#### [GIVEN REQUEST]
Rewrite the entries starting at the line containing "Open the settings gear icon" and ending at the line containing "coord(1179,39)", changing "checkbox" to "tick box" and leaving everything else as it is.

┌──

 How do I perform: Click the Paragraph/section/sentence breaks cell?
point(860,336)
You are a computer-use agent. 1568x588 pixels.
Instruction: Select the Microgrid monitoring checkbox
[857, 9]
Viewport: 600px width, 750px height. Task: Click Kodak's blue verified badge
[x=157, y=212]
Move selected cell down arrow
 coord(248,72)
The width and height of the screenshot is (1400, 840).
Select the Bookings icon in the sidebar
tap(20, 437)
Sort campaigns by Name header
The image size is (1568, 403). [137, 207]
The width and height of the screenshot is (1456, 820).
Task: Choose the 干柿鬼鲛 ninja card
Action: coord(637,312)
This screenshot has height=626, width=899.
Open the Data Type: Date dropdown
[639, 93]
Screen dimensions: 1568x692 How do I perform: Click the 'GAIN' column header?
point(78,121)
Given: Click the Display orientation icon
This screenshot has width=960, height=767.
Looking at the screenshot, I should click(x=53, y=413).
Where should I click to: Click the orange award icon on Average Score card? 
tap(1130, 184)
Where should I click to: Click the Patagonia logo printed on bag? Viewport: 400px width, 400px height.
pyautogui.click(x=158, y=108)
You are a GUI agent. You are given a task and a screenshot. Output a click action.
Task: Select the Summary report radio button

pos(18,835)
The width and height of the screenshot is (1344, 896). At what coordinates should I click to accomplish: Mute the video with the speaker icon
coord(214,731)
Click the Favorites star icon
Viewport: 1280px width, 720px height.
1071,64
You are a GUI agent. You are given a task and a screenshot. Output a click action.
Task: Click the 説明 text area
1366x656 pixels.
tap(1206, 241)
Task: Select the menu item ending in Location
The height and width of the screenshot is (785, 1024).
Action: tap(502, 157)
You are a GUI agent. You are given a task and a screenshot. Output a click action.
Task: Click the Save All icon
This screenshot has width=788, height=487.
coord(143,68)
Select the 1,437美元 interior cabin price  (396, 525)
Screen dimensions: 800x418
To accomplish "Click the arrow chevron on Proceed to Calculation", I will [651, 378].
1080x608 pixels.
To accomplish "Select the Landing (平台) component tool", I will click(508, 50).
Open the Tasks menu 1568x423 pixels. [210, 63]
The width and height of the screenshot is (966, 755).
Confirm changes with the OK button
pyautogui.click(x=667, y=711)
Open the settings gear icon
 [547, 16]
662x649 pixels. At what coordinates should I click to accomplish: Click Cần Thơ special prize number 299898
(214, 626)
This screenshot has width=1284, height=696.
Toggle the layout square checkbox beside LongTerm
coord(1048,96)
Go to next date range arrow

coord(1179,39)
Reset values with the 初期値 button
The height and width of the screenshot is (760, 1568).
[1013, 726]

└──

#### [THE RESPONSE]
Open the settings gear icon
 [547, 16]
662x649 pixels. At what coordinates should I click to accomplish: Click Cần Thơ special prize number 299898
(214, 626)
This screenshot has width=1284, height=696.
Toggle the layout square tick box beside LongTerm
coord(1048,96)
Go to next date range arrow

coord(1179,39)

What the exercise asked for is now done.